…Si porque te quiero quieres, Llorona
Quieres que te quieres más
Si ya te he dado la vida, Llorona
¿Qué mas quieres?
¿Quieres más?
Hemos vendido un coche y en el cambio eterno, mi padre me ha prestado el suyo.
Ayer, mienstras conducía e iba a sacar a las fierecillas a la montaña, de repente me sorprendió esa voz inconfundible, rota y entrañable de Chavela.
Hacía tiempo que no la escuchaba y me gustó la compañía de su voz.
Yo quiero luz de luna
Para mi noche triste
Para soñar divina
La ilusión que me trajiste
Para sentirte mía, mía tú
Como ninguna
Pues desde que te fuiste
No he tenido luz de luna
Pues desde que te fuiste
No he tenido luz de luna
Si ya no vuelves nunca
Provincianita mía
A mi senda querida
Que está triste y está fría
En vez de en mi almohada
Lloraré sobre mi tumba
Pues desde que te fuiste
No he tenido luz de luna
Pues desde que te fuiste
No he tenido luz de luna
Yo siento tus amarras
Como garfios, como garras
Que me ahogan en la playa
De la farra y el dolor
Y siento tus cadenas a rastras
En mi noche callada
Que sea plenilunada
Y azul como ninguna
Pues desde que te fuiste
No he tenido luz de luna
Pues desde que te fuiste
No he tenido
luz de luna.
17. Octubre 2009 en 11:01
Hay marchas que duelen más que otras, y no por lo que hicieron, sino por lo que podían seguir haciendo o representando.
Carpe Diem
PD: Tus fotos han gustado mucho… que lo sepas
17. Octubre 2009 en 15:14
Encontrarse de vez en cuando estas cosas te sorprende y te lleva a otros momentos, es lo bonito de los préstamos familiares.
18. Octubre 2009 en 09:46
Cosecha, sí, porque es gente especial con un talento innato y todo lo que hacen brilla
y de lo otro, ayyy, muchísimas gracias, no sabes lo que anima!!!!
18. Octubre 2009 en 09:48
Ros, sí pues también tiene una canción italiana del año de … que me trae loca….
19. Octubre 2009 en 20:19
Detrás del horizonte, al anochecer por oriente, sale la luna con su luz suave y pálida.

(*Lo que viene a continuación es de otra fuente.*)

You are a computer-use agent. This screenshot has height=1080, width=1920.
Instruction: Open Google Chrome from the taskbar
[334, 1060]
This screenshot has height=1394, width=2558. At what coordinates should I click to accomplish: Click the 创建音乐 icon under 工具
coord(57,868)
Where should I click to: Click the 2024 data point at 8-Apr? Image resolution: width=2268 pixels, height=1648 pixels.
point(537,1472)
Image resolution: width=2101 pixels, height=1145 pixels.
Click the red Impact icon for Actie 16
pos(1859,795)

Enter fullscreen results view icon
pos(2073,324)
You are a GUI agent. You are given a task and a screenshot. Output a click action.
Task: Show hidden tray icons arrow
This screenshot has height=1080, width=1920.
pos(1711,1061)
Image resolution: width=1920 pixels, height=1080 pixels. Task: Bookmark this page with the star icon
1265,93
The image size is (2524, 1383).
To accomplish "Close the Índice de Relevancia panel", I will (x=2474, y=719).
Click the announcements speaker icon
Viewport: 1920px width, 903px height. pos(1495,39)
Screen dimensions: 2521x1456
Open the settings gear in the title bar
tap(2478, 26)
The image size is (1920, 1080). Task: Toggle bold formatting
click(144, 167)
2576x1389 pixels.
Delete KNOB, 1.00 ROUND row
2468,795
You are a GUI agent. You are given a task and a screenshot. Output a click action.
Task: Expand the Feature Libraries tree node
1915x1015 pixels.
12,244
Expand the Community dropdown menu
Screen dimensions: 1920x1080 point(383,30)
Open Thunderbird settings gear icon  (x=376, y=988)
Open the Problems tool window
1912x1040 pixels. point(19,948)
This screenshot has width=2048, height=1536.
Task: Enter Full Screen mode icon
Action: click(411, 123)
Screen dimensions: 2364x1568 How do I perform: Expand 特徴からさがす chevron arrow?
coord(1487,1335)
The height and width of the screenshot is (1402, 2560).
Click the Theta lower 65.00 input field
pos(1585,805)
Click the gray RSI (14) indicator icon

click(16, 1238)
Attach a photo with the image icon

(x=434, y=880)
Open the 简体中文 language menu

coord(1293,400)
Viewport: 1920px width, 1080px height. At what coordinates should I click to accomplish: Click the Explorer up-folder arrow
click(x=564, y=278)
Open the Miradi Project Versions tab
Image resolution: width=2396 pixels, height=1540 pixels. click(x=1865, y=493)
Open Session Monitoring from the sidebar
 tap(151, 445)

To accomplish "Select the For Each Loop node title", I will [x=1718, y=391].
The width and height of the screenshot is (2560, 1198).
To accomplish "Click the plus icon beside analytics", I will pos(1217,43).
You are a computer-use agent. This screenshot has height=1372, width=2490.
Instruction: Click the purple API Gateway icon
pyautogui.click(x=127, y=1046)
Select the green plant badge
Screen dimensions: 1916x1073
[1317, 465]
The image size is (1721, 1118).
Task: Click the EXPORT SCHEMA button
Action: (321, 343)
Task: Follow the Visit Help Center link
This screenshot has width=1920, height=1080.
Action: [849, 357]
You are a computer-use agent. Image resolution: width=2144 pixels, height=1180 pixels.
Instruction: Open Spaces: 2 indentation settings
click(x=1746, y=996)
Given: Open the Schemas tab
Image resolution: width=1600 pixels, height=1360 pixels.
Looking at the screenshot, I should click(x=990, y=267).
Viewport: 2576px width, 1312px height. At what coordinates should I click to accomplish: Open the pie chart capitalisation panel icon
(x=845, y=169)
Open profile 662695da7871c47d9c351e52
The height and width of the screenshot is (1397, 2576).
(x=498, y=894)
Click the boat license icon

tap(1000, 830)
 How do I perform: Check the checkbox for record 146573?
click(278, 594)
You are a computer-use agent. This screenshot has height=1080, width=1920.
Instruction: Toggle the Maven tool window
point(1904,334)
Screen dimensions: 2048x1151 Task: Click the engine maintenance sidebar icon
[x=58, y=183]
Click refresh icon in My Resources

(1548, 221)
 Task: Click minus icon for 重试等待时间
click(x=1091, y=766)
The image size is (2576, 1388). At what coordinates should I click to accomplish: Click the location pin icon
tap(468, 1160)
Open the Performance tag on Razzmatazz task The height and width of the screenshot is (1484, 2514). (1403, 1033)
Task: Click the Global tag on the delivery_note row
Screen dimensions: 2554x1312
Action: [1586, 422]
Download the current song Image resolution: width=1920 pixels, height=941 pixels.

Esa luz callada que no incide en la piel, ni ciega los ojos, ni incendia cristalitos en la sierra….. Es bellísima cuando se refleja fulgurante en la bahía de Altea.
Acompaña a los pastores en las majadas nocturnas, a los marineros en busca de los bancos de sardina, a todos los poetas y a los que aspiraran serlo.
A pesar de los excéntricos viajeros, la luna conserva su misterio y su encanto.
¿Sería Beethoven un lunático en su extraordinario derroche de sensibilidad al componer su sonata Claro de Luna?
20. Octubre 2009 en 16:21
Fernando, seguro que lo sería!!!! creo que todos los que nos dejamos enamorar por la Luna, en el fondo y sin saberlo, lo somos.
La Luna llena de agosto, con la temperatura perfecta, vista de cerquita es una de las cosas más bonitas que he visto.